[Stored data]

((

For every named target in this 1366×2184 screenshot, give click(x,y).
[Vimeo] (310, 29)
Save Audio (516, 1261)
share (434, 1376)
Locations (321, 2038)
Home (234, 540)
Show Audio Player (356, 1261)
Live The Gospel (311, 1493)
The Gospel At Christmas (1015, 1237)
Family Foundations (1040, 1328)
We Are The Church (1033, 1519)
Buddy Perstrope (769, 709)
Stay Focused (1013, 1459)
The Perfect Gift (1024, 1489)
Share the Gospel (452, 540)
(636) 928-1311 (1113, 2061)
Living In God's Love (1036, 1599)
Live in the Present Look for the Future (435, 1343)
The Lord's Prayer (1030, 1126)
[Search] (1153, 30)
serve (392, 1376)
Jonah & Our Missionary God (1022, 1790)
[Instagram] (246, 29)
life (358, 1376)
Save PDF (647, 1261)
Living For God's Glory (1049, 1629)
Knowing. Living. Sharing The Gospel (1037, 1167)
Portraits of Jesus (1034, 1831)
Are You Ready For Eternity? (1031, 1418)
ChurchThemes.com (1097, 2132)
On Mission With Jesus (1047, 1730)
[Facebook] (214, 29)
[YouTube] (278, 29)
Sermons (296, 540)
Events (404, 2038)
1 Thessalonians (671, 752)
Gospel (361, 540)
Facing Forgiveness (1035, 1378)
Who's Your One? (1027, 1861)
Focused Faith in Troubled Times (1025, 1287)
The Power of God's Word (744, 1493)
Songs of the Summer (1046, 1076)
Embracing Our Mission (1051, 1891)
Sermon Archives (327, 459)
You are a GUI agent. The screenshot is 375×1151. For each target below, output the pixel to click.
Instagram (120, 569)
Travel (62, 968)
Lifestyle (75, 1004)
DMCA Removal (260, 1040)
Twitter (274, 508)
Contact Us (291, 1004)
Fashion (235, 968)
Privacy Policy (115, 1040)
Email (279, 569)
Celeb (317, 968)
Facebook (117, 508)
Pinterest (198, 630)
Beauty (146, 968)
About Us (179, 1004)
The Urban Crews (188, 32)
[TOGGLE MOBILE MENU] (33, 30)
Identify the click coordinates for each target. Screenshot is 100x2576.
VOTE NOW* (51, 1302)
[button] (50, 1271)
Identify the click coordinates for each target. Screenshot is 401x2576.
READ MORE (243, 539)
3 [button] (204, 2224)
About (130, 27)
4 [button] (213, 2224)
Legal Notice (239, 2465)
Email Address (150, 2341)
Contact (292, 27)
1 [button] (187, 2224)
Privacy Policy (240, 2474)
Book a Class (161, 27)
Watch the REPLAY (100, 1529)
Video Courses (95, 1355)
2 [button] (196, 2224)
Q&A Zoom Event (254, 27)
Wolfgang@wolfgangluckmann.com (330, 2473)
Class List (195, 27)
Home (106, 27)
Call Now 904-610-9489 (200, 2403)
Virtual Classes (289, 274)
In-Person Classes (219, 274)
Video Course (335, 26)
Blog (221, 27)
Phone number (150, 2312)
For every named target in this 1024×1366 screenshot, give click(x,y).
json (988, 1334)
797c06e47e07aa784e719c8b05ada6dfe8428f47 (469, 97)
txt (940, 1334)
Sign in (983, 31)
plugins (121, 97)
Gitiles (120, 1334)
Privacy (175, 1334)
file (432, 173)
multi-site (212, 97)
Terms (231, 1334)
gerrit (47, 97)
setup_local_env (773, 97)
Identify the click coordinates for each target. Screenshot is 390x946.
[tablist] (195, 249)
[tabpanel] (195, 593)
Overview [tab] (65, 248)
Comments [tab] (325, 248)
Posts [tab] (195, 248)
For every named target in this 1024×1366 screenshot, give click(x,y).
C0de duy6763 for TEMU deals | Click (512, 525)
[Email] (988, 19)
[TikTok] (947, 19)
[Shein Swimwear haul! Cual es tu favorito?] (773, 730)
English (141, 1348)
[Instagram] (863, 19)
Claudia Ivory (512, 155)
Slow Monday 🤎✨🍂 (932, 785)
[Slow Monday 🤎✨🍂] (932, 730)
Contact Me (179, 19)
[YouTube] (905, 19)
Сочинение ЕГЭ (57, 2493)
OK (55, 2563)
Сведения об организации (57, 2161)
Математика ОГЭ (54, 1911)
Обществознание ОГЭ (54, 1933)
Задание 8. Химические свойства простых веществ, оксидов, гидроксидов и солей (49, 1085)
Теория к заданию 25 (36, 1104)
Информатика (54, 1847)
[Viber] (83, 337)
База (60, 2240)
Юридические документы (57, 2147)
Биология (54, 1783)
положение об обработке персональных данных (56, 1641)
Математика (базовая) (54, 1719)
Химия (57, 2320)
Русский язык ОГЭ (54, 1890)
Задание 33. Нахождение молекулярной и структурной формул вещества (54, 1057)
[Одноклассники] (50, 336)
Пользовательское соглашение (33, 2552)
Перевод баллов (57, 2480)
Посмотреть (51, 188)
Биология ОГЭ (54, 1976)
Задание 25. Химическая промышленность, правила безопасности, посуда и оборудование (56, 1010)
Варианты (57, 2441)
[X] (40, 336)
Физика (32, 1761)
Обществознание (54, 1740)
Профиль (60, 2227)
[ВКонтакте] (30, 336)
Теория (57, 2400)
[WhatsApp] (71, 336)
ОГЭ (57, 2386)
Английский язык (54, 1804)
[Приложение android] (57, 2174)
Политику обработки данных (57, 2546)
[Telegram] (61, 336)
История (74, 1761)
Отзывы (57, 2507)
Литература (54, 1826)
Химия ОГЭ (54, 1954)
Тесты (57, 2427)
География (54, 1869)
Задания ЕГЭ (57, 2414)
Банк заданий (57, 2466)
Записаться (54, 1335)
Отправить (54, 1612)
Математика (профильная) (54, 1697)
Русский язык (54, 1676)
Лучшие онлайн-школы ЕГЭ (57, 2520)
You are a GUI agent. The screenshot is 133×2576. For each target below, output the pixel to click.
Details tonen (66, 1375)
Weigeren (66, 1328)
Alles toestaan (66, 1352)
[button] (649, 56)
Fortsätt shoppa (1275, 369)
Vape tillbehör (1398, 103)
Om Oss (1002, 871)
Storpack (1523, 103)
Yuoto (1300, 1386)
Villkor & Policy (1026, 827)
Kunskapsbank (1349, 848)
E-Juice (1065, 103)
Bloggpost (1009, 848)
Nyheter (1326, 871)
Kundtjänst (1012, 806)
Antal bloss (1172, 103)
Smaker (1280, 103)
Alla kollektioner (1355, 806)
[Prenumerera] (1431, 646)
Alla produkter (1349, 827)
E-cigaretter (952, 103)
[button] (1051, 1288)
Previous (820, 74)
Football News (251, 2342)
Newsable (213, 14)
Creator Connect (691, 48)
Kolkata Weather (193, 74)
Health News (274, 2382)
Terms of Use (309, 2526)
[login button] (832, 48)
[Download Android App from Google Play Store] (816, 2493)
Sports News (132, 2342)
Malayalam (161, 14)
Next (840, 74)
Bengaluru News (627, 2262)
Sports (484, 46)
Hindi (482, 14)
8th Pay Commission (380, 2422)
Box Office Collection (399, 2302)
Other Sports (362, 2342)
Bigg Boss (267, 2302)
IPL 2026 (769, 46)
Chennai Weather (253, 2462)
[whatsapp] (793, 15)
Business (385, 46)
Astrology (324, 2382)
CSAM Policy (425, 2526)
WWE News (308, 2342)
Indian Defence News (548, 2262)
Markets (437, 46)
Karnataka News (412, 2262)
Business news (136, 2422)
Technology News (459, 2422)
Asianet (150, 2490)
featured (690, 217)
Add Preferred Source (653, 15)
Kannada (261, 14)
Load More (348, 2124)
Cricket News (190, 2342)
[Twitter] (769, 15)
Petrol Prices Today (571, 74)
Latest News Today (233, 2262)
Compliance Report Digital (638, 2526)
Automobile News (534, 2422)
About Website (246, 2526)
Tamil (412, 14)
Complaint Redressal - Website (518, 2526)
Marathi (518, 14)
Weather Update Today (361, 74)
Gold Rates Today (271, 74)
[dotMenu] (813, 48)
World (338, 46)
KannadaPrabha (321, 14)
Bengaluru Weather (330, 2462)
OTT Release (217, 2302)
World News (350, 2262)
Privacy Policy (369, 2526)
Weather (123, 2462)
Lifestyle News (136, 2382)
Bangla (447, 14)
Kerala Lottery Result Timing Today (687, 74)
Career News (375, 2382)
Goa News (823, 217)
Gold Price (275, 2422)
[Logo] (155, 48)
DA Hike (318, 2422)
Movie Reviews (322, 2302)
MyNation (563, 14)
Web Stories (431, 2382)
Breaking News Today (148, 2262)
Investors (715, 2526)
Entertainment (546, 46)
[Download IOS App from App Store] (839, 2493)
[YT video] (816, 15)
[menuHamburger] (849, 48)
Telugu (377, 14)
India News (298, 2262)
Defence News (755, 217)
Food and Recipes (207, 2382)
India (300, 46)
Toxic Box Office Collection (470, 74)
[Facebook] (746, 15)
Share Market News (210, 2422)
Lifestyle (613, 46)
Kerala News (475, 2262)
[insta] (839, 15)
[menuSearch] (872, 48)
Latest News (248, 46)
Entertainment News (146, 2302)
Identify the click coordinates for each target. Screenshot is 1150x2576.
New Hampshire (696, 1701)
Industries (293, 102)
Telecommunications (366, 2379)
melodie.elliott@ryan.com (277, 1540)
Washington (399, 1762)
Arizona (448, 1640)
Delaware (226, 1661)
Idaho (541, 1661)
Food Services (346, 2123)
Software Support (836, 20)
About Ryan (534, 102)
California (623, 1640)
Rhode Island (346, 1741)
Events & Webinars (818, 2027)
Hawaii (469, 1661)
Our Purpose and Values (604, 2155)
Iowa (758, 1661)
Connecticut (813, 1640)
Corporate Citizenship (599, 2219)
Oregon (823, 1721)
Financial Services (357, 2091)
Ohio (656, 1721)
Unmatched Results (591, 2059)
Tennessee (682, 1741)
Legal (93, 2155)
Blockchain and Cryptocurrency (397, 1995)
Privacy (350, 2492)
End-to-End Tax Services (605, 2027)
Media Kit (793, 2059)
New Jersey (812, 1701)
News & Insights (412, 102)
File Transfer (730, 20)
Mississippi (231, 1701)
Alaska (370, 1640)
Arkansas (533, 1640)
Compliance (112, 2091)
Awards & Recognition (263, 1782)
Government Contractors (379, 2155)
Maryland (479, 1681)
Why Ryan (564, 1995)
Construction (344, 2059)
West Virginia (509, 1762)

))

WORK TASK -
I'd like the lines above from the one with "4 [button] (213, 2224)" up to and including the one with "Sign in (983, 31)" copied exactly, with no other lines.

YOUR RESPONSE -
4 [button] (213, 2224)
Legal Notice (239, 2465)
Email Address (150, 2341)
Contact (292, 27)
1 [button] (187, 2224)
Privacy Policy (240, 2474)
Book a Class (161, 27)
Watch the REPLAY (100, 1529)
Video Courses (95, 1355)
2 [button] (196, 2224)
Q&A Zoom Event (254, 27)
Wolfgang@wolfgangluckmann.com (330, 2473)
Class List (195, 27)
Home (106, 27)
Call Now 904-610-9489 (200, 2403)
Virtual Classes (289, 274)
In-Person Classes (219, 274)
Video Course (335, 26)
Blog (221, 27)
Phone number (150, 2312)
For every named target in this 1024×1366 screenshot, give click(x,y).
json (988, 1334)
797c06e47e07aa784e719c8b05ada6dfe8428f47 (469, 97)
txt (940, 1334)
Sign in (983, 31)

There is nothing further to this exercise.